Si era in un contesto storico ben diverso da quello attuale: ancora quello, sebbene per poco, della Guerra Fredda. Quell’incontro dava solennemente forma, sotto questo aspetto, alla speranza di un’umanità che da quarant’anni era vissuta nell’incubo della distruzione nucleare. Sotto un altro aspetto però anticipava un’epoca nuova, di cui già era dato cogliere i segni. Dissoltosi di lì a poco in modo incruento l’impero sovietico, in cui si era materializzato il sogno di una società interamente secolarizzata, le tradizioni religiose dell’umanità sarebbero tornate infatti ad avere un posto centrale nella coscienza collettiva, nel bene e nel male: cioè in quello di cui gli esseri umani non possono evidentemente fare a meno, perché alimenta ogni ambito della vita individuale e collettiva; ma anche nel lato oscuro da cui spesso le religioni non hanno saputo separarsi, vale a dire le implicazioni in rapporti di potere e i conflitti che ne derivano.

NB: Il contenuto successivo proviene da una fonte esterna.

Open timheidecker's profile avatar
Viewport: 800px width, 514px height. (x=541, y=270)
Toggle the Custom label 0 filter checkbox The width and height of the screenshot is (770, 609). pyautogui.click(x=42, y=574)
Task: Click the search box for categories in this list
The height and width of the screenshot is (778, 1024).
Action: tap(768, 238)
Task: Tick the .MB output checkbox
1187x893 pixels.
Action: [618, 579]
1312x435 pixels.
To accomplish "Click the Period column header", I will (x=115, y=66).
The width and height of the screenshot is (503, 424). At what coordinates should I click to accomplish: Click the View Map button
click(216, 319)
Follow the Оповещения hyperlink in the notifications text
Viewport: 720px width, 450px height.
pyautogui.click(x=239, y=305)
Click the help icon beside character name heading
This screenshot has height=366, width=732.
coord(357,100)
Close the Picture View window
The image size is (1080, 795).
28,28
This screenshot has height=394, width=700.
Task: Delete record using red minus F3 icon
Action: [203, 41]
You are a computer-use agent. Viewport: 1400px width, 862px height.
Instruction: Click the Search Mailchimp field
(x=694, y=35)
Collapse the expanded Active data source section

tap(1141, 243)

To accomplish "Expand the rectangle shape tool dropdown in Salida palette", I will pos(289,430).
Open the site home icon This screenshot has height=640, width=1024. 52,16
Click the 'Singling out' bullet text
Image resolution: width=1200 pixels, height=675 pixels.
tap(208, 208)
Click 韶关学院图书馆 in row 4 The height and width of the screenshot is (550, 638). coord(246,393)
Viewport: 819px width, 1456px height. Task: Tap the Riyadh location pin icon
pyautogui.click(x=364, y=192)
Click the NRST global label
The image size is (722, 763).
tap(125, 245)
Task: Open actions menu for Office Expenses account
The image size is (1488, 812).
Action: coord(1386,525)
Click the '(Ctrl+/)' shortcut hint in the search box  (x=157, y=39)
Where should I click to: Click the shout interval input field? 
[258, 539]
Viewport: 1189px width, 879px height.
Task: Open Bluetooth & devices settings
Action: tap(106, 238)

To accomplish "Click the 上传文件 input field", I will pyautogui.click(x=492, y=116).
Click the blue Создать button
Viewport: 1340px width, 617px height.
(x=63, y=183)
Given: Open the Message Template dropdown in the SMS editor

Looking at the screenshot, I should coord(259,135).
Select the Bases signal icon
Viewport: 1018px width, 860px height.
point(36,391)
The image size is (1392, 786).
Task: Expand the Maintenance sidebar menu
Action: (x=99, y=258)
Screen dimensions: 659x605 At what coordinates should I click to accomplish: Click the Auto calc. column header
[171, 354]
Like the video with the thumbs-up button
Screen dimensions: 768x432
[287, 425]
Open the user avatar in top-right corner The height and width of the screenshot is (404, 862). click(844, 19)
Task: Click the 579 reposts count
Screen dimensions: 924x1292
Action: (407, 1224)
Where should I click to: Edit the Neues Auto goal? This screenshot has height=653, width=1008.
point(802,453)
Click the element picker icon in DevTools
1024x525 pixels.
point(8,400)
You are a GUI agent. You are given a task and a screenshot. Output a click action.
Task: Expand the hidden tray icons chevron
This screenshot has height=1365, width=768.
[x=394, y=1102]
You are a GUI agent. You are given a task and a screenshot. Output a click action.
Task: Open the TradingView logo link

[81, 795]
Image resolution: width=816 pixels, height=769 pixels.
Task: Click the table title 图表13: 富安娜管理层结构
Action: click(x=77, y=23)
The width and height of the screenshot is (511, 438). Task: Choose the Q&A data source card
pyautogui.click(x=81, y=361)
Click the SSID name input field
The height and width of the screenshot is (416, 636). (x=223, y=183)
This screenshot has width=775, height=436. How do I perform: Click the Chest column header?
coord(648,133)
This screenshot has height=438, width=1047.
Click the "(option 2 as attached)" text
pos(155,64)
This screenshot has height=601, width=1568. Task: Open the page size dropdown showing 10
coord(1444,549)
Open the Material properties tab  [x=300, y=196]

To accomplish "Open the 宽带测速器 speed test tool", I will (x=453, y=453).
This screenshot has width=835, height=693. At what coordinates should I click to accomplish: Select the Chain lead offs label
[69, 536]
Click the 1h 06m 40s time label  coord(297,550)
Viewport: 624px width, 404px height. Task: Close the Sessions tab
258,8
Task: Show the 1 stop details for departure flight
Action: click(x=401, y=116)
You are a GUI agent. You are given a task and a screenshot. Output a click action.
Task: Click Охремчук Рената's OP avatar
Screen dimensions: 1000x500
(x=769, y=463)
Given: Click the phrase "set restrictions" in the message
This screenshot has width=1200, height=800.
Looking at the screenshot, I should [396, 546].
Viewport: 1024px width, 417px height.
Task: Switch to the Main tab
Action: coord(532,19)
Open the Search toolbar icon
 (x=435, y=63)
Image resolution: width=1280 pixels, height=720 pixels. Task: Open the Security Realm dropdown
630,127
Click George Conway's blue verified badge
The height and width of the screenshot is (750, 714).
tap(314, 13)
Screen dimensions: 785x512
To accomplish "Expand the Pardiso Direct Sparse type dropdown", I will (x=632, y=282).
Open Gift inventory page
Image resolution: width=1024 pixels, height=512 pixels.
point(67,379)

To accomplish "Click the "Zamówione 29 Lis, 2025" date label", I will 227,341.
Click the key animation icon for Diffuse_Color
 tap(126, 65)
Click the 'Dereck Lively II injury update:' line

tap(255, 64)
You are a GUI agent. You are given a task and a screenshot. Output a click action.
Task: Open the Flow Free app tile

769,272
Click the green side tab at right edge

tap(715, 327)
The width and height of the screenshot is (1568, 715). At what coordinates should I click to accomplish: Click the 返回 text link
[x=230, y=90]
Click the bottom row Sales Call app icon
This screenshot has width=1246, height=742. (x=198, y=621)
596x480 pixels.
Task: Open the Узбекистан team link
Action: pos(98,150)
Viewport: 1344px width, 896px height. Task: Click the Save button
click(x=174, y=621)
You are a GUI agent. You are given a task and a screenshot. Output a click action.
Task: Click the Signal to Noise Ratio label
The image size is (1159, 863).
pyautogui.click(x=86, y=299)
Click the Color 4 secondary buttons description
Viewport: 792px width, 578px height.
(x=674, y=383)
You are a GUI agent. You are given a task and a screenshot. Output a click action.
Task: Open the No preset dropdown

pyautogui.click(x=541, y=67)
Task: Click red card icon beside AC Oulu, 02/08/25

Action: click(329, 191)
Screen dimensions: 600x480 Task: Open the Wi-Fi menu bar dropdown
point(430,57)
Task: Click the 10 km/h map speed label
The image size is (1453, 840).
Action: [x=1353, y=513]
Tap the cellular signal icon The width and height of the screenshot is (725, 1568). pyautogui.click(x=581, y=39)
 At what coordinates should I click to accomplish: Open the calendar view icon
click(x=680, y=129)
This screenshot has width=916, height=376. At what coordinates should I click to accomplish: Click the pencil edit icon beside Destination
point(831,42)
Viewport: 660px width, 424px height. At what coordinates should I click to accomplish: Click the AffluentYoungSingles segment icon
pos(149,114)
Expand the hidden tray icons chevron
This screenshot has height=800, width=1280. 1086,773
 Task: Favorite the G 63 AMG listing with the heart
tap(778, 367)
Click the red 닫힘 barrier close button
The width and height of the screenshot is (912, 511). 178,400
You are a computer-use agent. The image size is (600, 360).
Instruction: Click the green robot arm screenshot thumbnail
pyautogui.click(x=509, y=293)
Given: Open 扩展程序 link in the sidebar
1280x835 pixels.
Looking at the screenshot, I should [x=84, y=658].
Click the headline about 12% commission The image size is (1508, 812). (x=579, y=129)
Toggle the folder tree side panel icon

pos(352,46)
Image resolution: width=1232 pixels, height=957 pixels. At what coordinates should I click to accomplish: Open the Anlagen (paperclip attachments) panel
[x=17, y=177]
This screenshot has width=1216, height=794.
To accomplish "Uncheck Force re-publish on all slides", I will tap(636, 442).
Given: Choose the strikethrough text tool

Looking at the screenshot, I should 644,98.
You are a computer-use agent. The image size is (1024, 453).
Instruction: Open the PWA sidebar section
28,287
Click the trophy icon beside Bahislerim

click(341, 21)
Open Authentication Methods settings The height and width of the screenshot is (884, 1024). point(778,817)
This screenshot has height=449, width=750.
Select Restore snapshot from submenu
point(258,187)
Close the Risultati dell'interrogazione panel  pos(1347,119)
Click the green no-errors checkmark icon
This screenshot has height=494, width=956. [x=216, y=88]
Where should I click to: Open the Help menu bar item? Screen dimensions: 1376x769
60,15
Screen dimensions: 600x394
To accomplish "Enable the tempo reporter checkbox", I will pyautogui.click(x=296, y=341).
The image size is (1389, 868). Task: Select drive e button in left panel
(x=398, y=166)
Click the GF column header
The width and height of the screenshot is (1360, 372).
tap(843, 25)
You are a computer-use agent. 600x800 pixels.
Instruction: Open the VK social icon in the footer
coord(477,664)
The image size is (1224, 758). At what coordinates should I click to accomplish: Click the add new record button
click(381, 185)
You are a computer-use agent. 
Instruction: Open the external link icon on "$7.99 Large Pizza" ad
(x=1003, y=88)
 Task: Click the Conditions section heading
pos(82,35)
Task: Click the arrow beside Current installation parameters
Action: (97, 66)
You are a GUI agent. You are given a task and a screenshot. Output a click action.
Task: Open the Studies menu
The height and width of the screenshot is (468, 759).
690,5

Problemi antichi tornavano ad affacciarsi, non perché la storia avesse camminato a ritroso, ma per il semplice ripresentarsi della condizione umana di sempre, della responsabilità morale da cui nessun sistema sociale può sollevarla.

Tornare allo spirito di Assisi, come innanzitutto testimoniato dal nuovo incontro convocato da Benedetto XVI, vuol dunque dire ricollegarsi a un evento che irradia luce su questo nostro tempo, il cui senso deve ancora essere in gran parte compreso.

Il contributo che vogliamo offrire consiste in un confronto con esperienze, come quelle di Raimon Panikkar e dei religiosi cristiani che diedero vita in India a Saccidananda Ashram, che hanno fatto dell’incontro delle tradizioni un autentico cammino spirituale. È possibile che da percorsi in apparenza così particolari scaturiscano conseguenze di portata universale per l’esperienza odierna della fede, e in genere per la comprensione dell’orizzonte in cui ci è dato vivere.